## Things to do:
1 – Translate this sentence from the essay on illiteracy into Spanish: "My focus as a child was on survival, not learning."
2 – Answer these questions using the essay on illiteracy:
(a) By what age had the writer dropped out of school?
(b) In which school district did the writer first work as a teacher?
(c) Which recent scores show that students are still struggling to make significant progress?
3 – Decide whether each statement agrees with the essay on illiteracy. Answer yes or no, and quote the words that decide it.
(a) The writer moved from Gulfport, Mississippi to Oakland, California.
(b) The writer joined the Black Panthers by age 9.
(c) The writer's teachers asked about the writer's home life at the time.

## Given passage:
○ ○ ○

By Dr. Gregory A. Spencer, Vice President – Footsteps2Brilliance

Struggling with Illiteracy

Stupid, fool, ignorant, dumb. These were a few of the insults I received in school after moving from Gulfport, Mississippi to Oakland, California. I was illiterate; I couldn’t read, write, or function in the classroom setting. I found myself struggling in a world that didn’t welcome those who couldn’t produce, comprehend, or embrace English.

As an angry black boy that experienced a segregated elementary school in Mississippi, I had preconceived notions as to what learning was or should be. What I didn’t know until many years later is that I was, in essence, a second language learner due to illiteracy. I felt like an outcast, a foreigner in my own land. As a child, I stayed in the shadows so that I wouldn’t be laughed at or teased.

My southern drawl and Creole and Choctaw roots combined into a dialect that diverged from Standard English. “Y’all talk different in California than we do back home.” People would tell me that I mumbled and they couldn’t understand what I was saying. I stopped speaking unless spoken to in order to avoid snickers and fights.

There was trauma in my home: neglect, abuse, abandonment, and a cycle of illiteracy. My focus as a child was on survival, not learning. At the time, my teachers never asked me about my home life. I know that now, more than ever, teachers and administrators have a full plate these days. They have teaching, testing, counseling, classroom management, safety, and much more to attend to. But at the time, I only felt alone.

illiteracy statistics

While in school, I was in the room, but completely disengaged. By age 9, I had dropped out of school and become a gang leader. By age 12, I had joined the Black Panthers. It was at this crucial point that a teacher, community leader, and police officer conspired to save my life, a fact that I wouldn’t know about for over a decade. They saw something in me that I couldn’t see in myself: a hope for a bright future.

These educational collaborators took the time to explore who I was and show me the hope they had, and I was able to eventually turn a corner. I returned to formal education, graduating high school with honors and attending college. After graduation, I became a teacher in L.A. Unified School District. I went on to become a principal, elected city commissioner, and school board president. I concluded my career as a Superintendent and have written two best selling books.

Lessons Learned Applied Today

We’re now living in the post-COVID era of education, and the effects of the pandemic are still palpable for many of our students. Despite our efforts, recent NAEP scores indicate that our students are still struggling to make significant progress. While it is crucial to be intentional in the classroom, we must also recognize the pivotal role of the home environment in education. The home is often the Achilles heel of education, and we need to take a pre-emptive approach to address potential challenges before children start school.

We should strive to connect home and school environments, ensuring that every child comes to school ready to learn. By providing resources and support to families, we can mitigate the potential barriers to literacy and learning that too many of our children still face. Looking back, I wish I had access to such resources to help me overcome the challenges of illiteracy and the feelings of being an outcast sooner.

○ ○ ○

## Data shown:
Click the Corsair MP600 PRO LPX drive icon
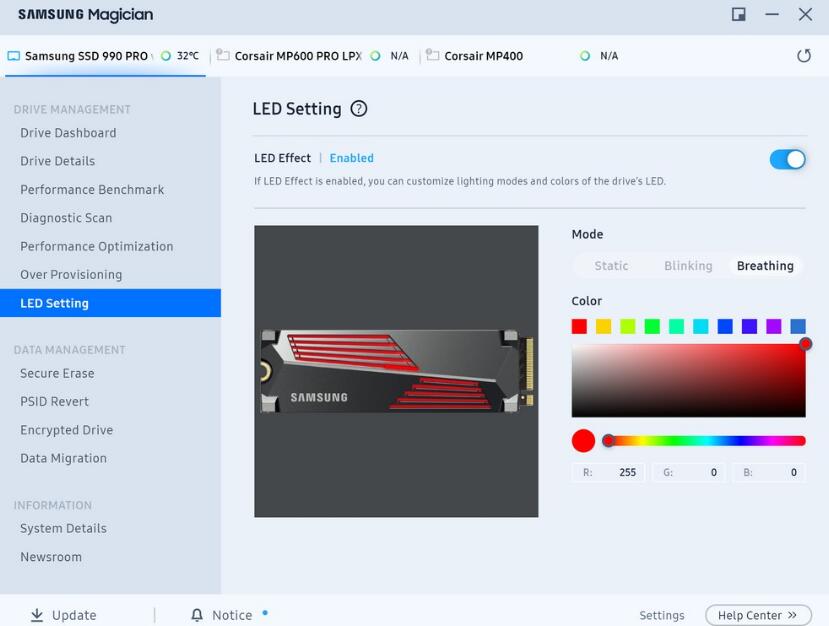The width and height of the screenshot is (829, 626). tap(225, 56)
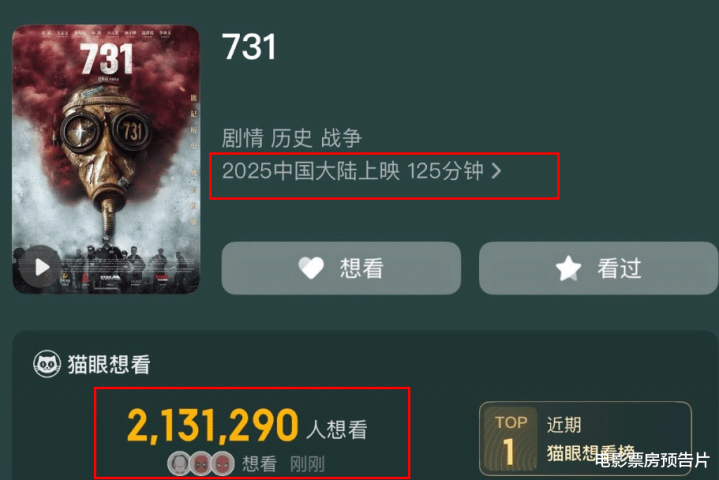Image resolution: width=719 pixels, height=480 pixels.
Task: Click the 731 movie title
Action: point(249,47)
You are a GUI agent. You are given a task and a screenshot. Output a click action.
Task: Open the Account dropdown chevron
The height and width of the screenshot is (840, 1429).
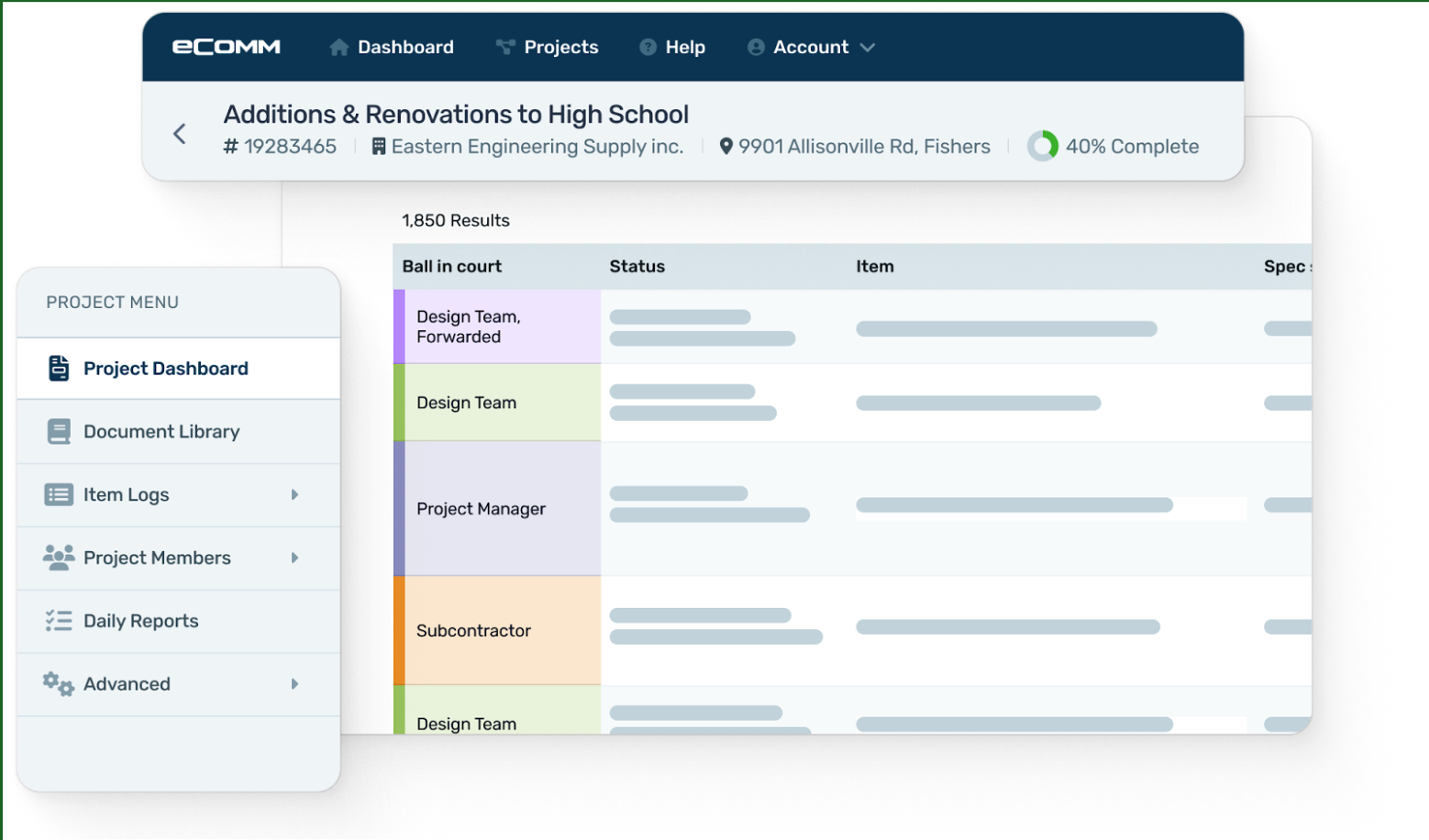click(x=868, y=47)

○ ○ ○

## Outputs for the tasks:
1 – De niño, mi enfoque estaba en sobrevivir, no en aprender.

2 –
(a) By age 9.
(b) L.A. Unified School District.
(c) NAEP scores.

3 –
(a) Yes: "after moving from Gulfport, Mississippi to Oakland, California"
(b) No: "By age 12, I had joined the Black Panthers."
(c) No: "At the time, my teachers never asked me about my home life."